Wir behaupten zwar alle, dass es unser größter Wunsch ist, dass es uns gut geht. In der Familie, im Job, auf dem Bankkonto, in Form aller anderen Besitztümer, in der Spiritualität, einfach überall.

Jedoch behaupte ich, dass es Dir lieber ist, wenn es Dir schlecht geht.

Mein Gedankengang dazu ist wie folgt. Nehmen wir einfach mal das Beispiel, dass Du den Wunsch hast fitter zu sein und dass es Dir besser gehen soll und Du deswegen mit dem Sport anfangen willst. (Du kannst das aber auf alle anderen Wünsche auch beziehen.)

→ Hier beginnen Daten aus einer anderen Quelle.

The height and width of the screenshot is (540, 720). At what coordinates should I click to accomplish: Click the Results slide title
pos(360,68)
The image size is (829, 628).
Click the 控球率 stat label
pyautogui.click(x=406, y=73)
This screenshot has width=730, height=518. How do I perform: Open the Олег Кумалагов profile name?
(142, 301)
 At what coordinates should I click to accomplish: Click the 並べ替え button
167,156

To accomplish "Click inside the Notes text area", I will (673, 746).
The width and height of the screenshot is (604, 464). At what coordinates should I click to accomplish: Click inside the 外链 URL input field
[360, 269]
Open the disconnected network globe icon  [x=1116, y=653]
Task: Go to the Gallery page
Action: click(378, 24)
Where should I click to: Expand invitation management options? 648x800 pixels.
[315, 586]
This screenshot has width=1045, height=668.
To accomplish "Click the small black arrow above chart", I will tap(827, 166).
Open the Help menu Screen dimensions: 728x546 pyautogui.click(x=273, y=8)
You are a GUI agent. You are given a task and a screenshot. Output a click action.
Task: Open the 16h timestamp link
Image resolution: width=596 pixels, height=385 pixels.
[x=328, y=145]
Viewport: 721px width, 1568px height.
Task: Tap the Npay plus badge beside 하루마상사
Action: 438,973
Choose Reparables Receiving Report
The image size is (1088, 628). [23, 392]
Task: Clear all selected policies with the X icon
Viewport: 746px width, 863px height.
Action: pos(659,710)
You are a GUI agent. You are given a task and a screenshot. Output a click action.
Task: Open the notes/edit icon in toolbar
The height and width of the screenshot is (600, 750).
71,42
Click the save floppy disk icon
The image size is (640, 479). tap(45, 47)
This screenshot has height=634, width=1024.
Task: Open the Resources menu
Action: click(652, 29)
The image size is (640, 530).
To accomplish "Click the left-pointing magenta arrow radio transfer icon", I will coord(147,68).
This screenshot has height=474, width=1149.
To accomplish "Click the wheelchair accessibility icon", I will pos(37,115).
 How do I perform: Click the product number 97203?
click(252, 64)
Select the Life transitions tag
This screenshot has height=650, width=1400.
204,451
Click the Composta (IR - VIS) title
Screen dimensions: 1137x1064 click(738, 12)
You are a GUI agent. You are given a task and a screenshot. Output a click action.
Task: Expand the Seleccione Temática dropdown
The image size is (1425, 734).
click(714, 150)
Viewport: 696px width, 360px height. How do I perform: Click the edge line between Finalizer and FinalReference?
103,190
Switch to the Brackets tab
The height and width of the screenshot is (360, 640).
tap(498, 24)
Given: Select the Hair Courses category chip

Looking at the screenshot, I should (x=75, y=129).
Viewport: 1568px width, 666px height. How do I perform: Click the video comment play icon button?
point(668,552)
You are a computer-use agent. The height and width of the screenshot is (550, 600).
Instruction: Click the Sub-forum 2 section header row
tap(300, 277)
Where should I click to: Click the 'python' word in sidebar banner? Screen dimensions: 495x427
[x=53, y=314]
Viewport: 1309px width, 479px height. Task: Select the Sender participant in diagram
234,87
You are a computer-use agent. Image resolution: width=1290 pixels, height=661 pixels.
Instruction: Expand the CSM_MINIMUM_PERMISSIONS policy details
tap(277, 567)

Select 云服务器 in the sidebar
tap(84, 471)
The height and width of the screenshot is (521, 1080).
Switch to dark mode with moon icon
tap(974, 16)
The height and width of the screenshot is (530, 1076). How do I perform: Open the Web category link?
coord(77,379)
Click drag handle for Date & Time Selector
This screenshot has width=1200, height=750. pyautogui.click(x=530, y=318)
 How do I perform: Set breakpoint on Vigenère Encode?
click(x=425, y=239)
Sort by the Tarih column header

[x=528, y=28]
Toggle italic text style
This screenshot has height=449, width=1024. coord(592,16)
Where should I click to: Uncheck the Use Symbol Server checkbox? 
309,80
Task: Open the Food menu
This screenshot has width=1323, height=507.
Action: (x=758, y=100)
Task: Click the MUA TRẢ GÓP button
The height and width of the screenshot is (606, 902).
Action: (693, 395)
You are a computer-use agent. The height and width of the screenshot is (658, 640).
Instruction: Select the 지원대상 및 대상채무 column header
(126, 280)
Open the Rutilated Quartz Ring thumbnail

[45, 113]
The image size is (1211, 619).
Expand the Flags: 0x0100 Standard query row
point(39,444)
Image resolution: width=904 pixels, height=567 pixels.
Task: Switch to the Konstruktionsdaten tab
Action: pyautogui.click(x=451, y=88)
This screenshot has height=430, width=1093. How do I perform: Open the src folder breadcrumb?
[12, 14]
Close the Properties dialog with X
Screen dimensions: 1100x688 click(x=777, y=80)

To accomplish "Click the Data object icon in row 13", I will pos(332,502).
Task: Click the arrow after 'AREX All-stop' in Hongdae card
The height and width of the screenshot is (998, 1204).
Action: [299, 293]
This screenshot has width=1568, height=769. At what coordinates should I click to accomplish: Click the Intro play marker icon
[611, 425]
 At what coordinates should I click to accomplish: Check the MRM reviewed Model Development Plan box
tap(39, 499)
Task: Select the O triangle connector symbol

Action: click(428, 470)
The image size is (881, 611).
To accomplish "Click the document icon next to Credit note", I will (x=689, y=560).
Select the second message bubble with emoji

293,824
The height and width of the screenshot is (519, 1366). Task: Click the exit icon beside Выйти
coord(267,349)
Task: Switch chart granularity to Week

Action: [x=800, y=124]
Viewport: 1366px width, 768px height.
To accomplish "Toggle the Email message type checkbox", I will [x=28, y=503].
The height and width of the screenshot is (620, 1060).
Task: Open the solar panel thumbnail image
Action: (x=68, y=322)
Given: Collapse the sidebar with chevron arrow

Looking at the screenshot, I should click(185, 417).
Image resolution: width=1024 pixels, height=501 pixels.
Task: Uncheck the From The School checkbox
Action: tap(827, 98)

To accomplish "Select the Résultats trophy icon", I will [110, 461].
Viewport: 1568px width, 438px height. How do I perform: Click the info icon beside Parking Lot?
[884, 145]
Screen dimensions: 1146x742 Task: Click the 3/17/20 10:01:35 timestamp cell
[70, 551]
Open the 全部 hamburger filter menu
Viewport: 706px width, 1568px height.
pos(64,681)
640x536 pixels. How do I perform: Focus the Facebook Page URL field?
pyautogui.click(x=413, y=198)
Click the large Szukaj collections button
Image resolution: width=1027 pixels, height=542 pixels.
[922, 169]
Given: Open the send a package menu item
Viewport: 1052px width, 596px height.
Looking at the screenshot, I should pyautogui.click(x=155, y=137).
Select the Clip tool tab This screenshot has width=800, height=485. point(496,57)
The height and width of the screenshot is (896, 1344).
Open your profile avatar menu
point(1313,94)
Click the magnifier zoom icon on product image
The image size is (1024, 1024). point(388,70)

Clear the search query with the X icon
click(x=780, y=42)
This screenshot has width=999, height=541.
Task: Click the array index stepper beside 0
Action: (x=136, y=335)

  1. Du weißt genau, dass wenn Du anfängst zu trainieren, es Dir besser gehen wird.
  2. Jedoch verschiebst Du das Training auf den nächsten Tag oder die nächste Woche oder in den Zeitraum, wo Du denkst nicht mehr so viel zu tun zu haben.
  3. Durch diese Entscheidung (Punkt 2) verschiebst Du zwar – auf der Ebene der Handlung – das Training aber in Wirklichkeit verschiebst Du Deinen Wunsch. Den Wunsch, dass es Dir besser gehen soll.

Und genau deswegen behaupte ich, dass Du Durch Deine „Damit-fange-ich-morgen-an-Einstellung“ willst, dass es Dir weiterhin schlecht gehen soll.